## What this task involves
Word for word, restate the lines from the one holding "The width and height of the screenshot is (456, 476)." through the last line of the material below, and leave every picture out.

## Provided records
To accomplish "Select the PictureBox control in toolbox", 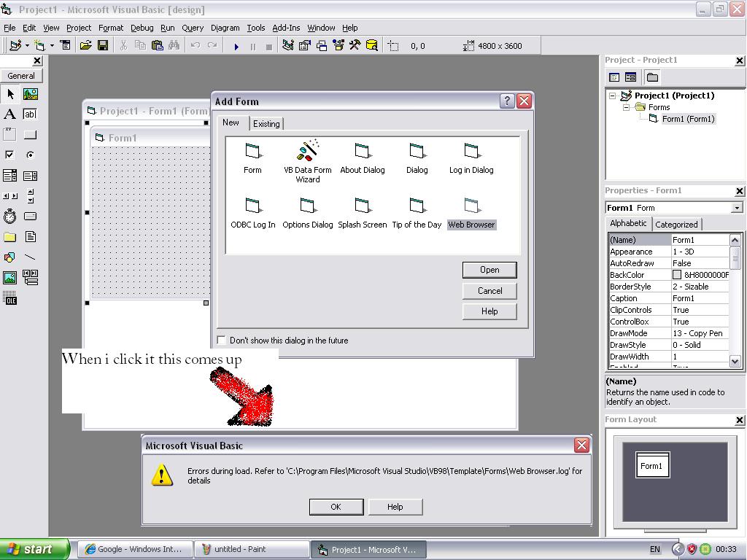I will coord(30,94).
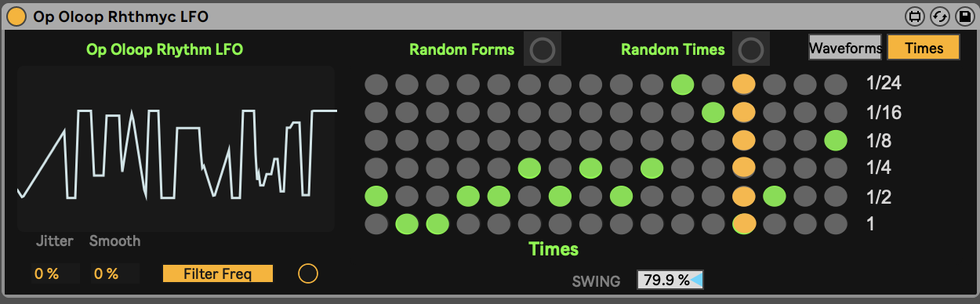Trigger the Random Forms round button

pyautogui.click(x=543, y=50)
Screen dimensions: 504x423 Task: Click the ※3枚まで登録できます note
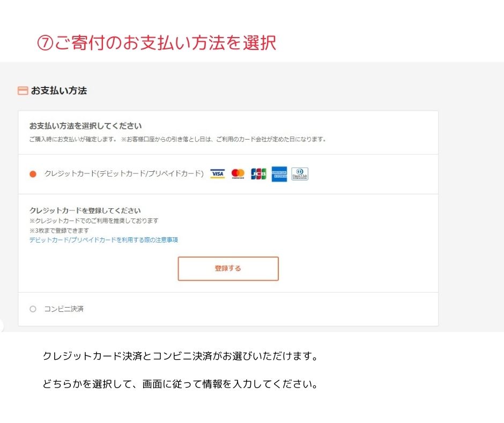(x=59, y=230)
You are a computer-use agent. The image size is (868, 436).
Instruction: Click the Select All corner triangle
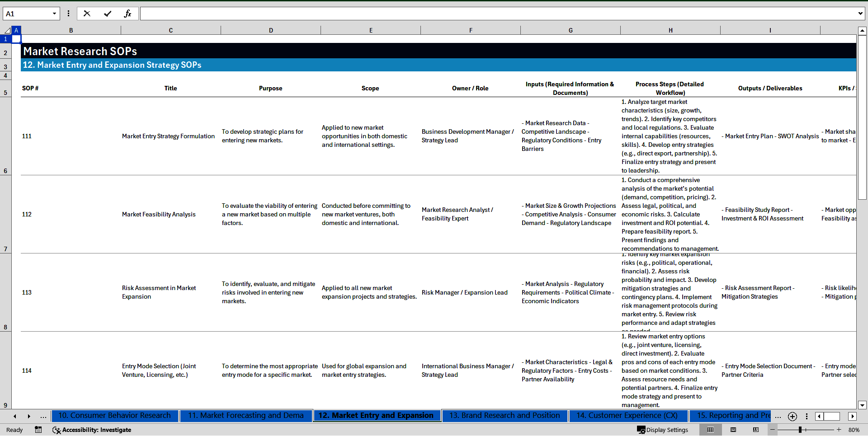(7, 30)
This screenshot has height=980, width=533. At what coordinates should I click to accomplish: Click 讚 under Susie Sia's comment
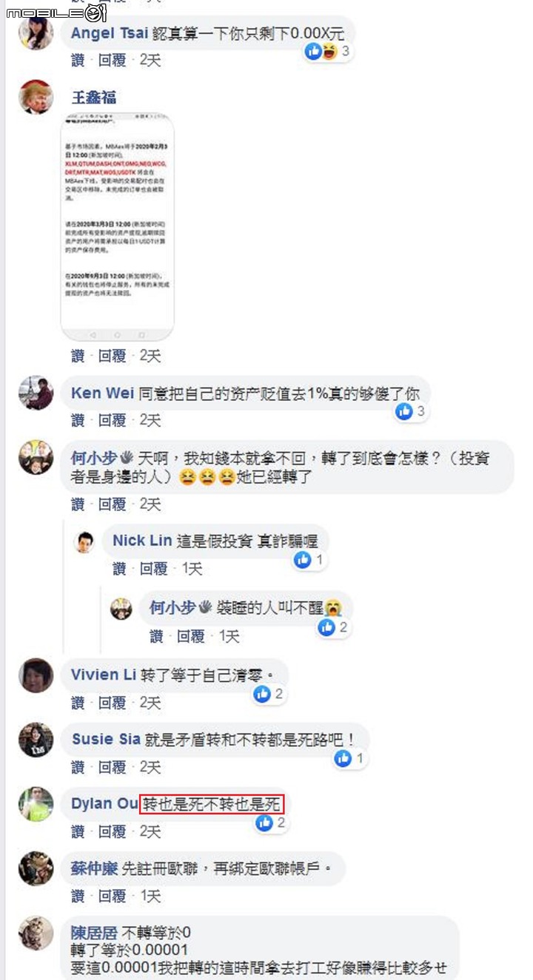point(78,767)
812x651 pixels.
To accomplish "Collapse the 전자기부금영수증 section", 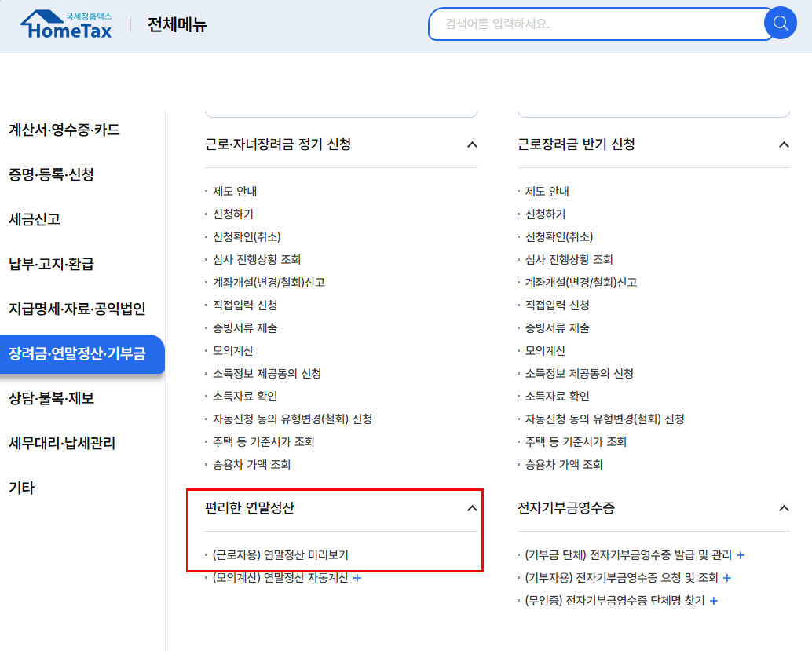I will 783,508.
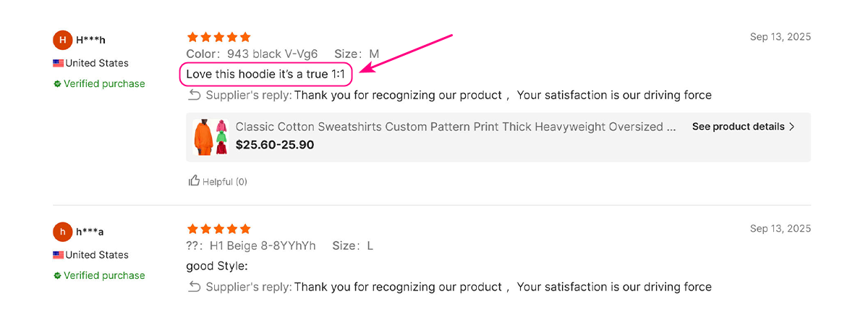Click the reply arrow icon on the first review
The image size is (868, 326).
(194, 95)
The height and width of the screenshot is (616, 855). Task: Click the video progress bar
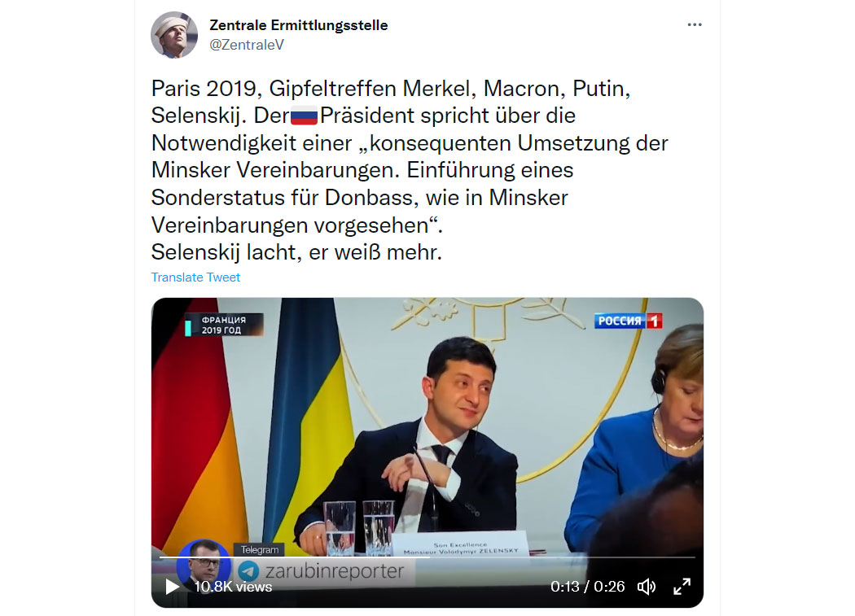click(427, 557)
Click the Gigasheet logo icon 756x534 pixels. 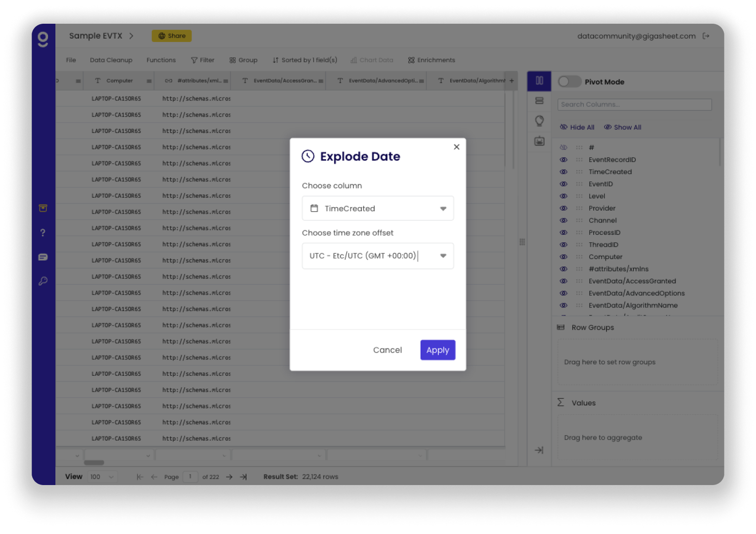pos(43,39)
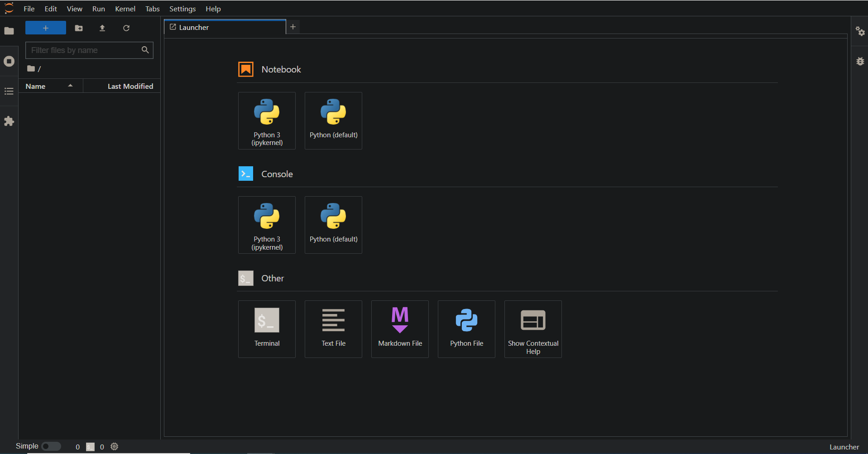Open the Kernel menu

125,9
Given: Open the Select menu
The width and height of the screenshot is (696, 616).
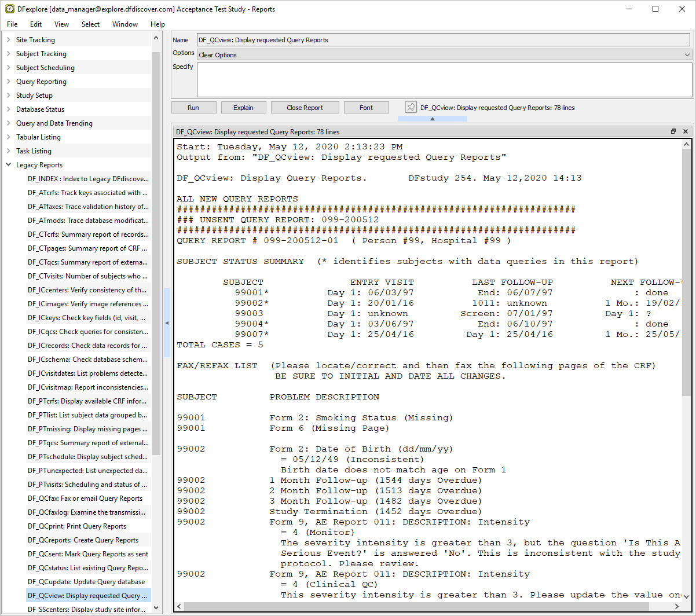Looking at the screenshot, I should pos(90,24).
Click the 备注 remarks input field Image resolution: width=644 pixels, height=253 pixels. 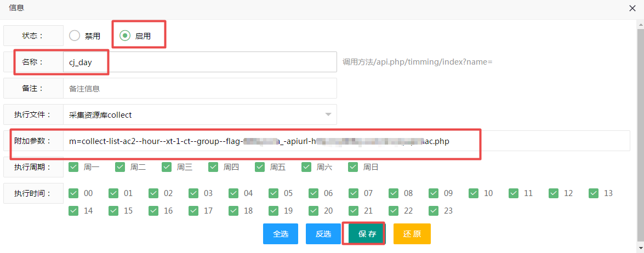pos(200,88)
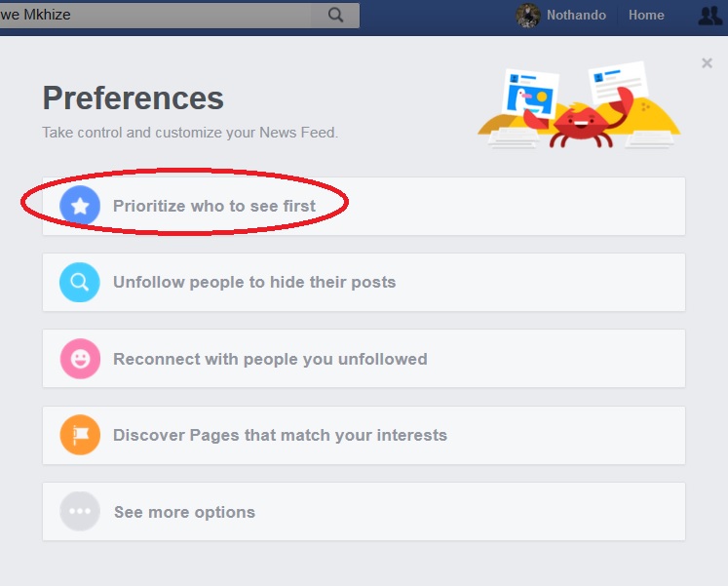Click the "Take control and customize" subtitle

tap(190, 133)
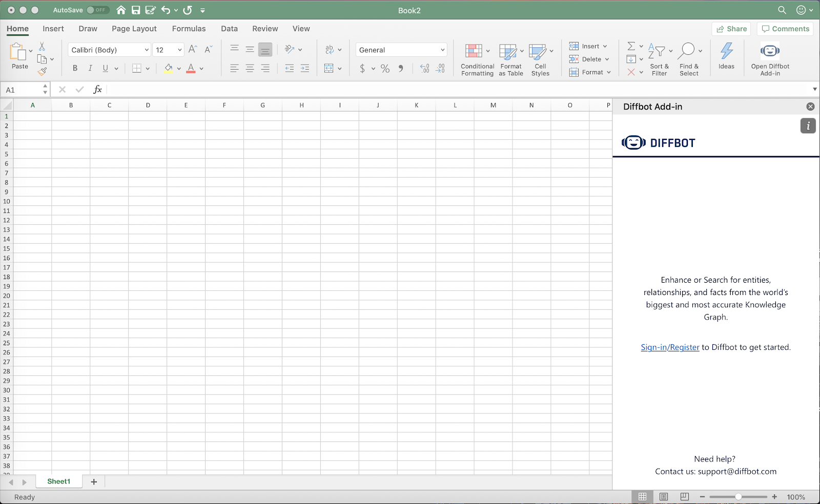
Task: Toggle the AutoSave switch
Action: coord(97,10)
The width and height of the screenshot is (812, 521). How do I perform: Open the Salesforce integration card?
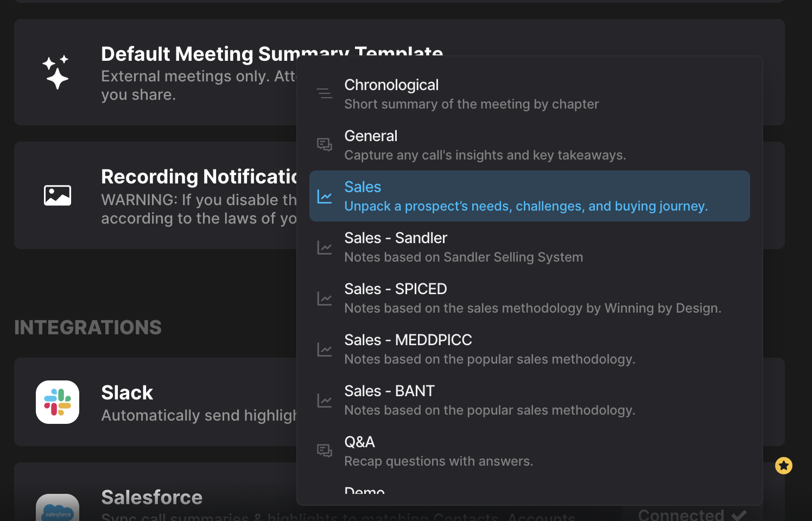(x=399, y=492)
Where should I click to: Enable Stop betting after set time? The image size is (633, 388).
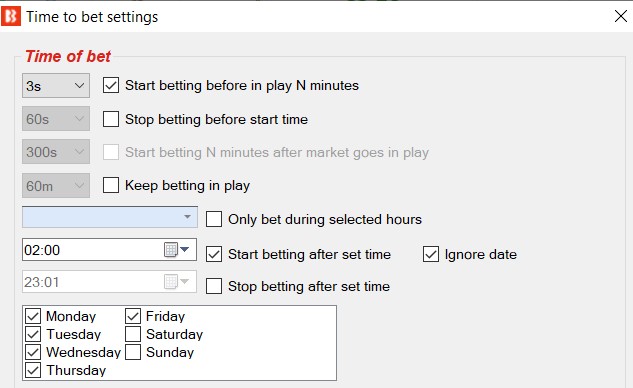214,286
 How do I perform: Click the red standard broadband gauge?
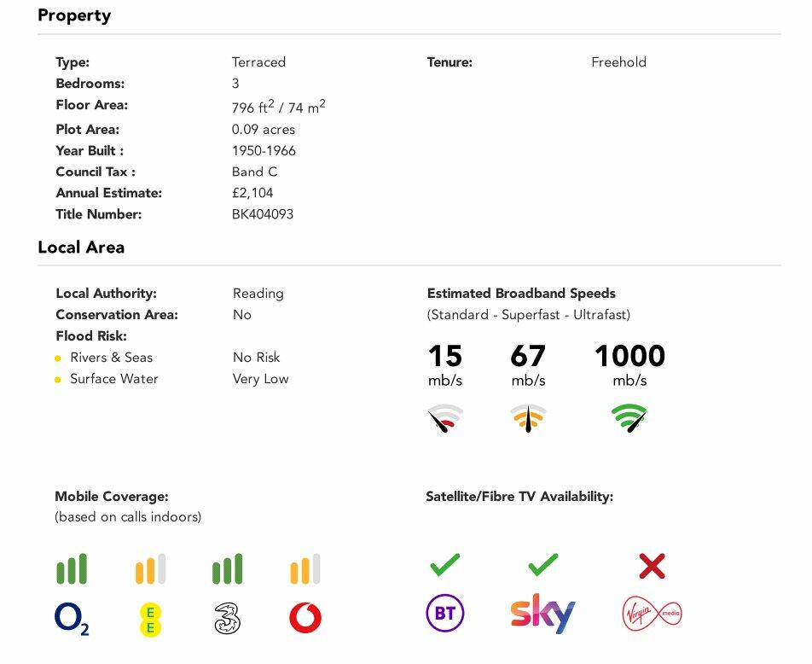tap(445, 418)
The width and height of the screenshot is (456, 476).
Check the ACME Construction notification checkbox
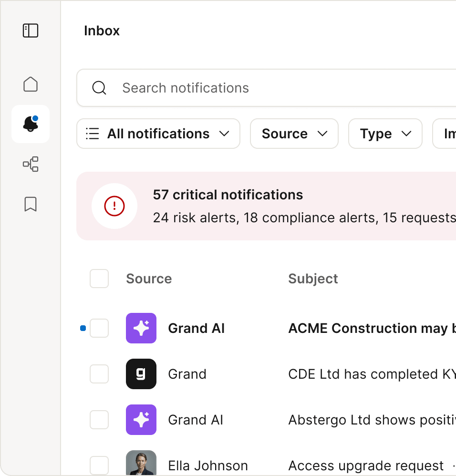pos(99,328)
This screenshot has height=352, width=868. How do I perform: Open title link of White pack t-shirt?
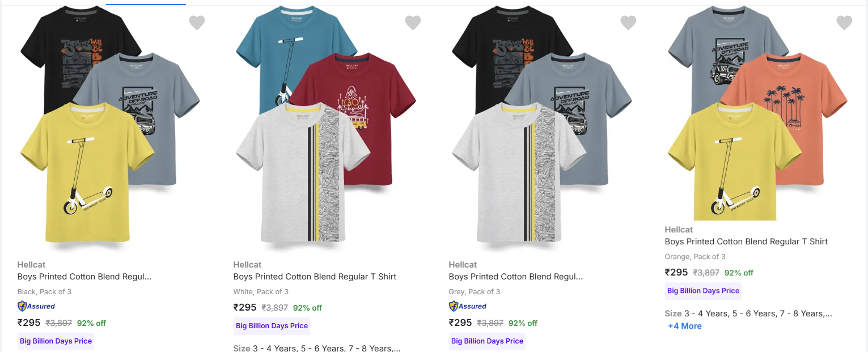(x=315, y=277)

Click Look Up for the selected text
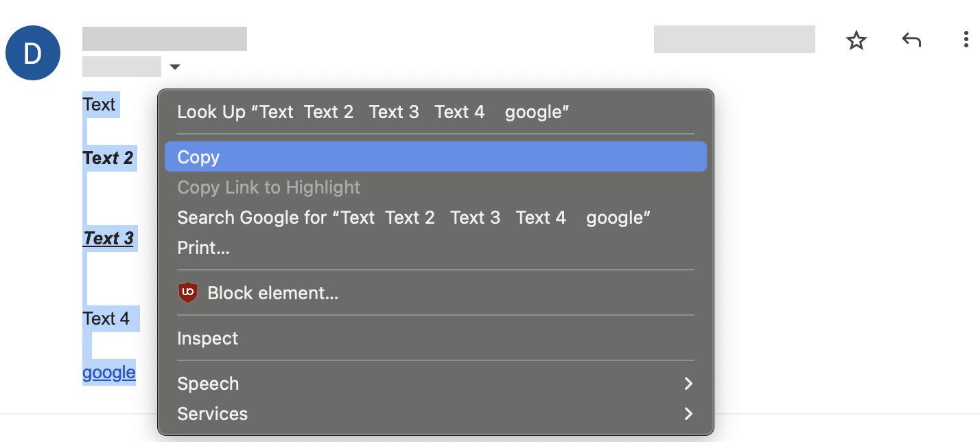[x=235, y=111]
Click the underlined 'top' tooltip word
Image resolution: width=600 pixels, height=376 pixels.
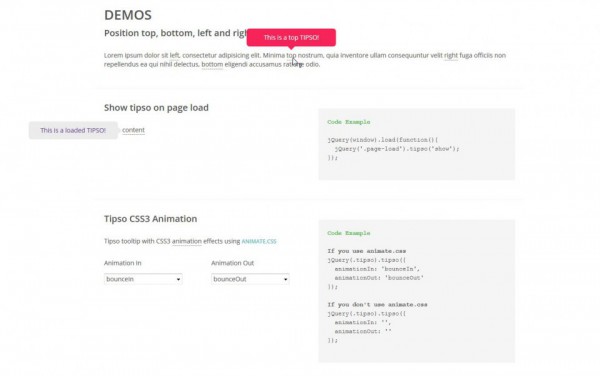(x=291, y=55)
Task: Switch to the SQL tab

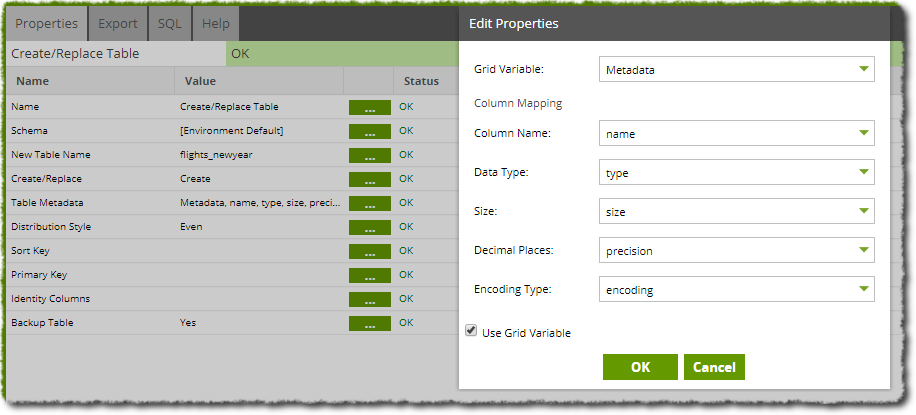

## Answer
The width and height of the screenshot is (456, 476).
Check the ACME Construction notification checkbox
pos(99,328)
This screenshot has height=352, width=868. How do I perform: Open title link of White pack t-shirt?
(x=315, y=277)

Click Look Up for the selected text
[x=235, y=111]
Click the underlined 'top' tooltip word
Image resolution: width=600 pixels, height=376 pixels.
(x=291, y=55)
Task: Switch to the SQL tab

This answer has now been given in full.